Pink vs Blue

original image by Moon-WillowStock

original image by Moon-WillowStock

[Trigger warning: Non-graphic mention of child abuse and rape, multiplicity]

There are two parts of me that have been in a long drawn-out fight. I’ll call them Blue Girl and Pink Girl. They split and became separate people during a very tumultuous period in our life. The fight was fueled by a divide between parents, and a divide between misguided moral systems.

In one corner is Blue Girl. She tried her best to look normal to the outside world. She sought approval from the “non-abusers” in our life. She kept quiet. She disowned the parts of her that were sexual, that were inappropriate. Both the sexuality that she naturally had as a human being, and the acting out that arose specifically because of the abuse. She was called a goodie-two-shoes, and she was proud of it. She was constantly praised for being smart, creative, and well-behaved. None of her intelligence or creativity was for herself, though. She achieved things specifically for approval. To make up for everything she thought was wrong with her. She hid her femininity and tried to fit the boy mold, eventually becoming one of what we call the “boy fronters”—the put-on male facades that lived our day-to-day life.

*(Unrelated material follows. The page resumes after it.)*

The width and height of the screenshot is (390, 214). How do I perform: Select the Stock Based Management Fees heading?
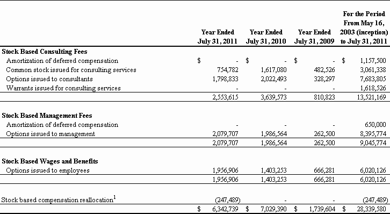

In the other corner is Pink Girl, the one who reluctantly stayed with the abuser. She was brazenly sexual, didn’t care what other people thought, was loud and open about her feelings. Unabashedly feminine. She reluctantly stayed with the abuser because it was only in the space of the abuse that she was allowed to be a girl. She was shamed by others both for her femininity and for having any sexual thoughts or feelings whatsoever. She was labeled Bad. Because of how the allegedly “good” people in her life—the supposed “non-abusers”—judged her, she gave up on trying to be good and reveled in being “bad”. There was no way she could win, so she chose the route that allowed her to at least be honest about her feelings. She could be feminine. She could let out the confusing, overwhelming sexual feelings that resulted from the rape. She could find validation for her femaleness–albeit in really messed up ways, such as playing the role of spouse to the abuser. But it was validation. For all this, she became Devil Girl.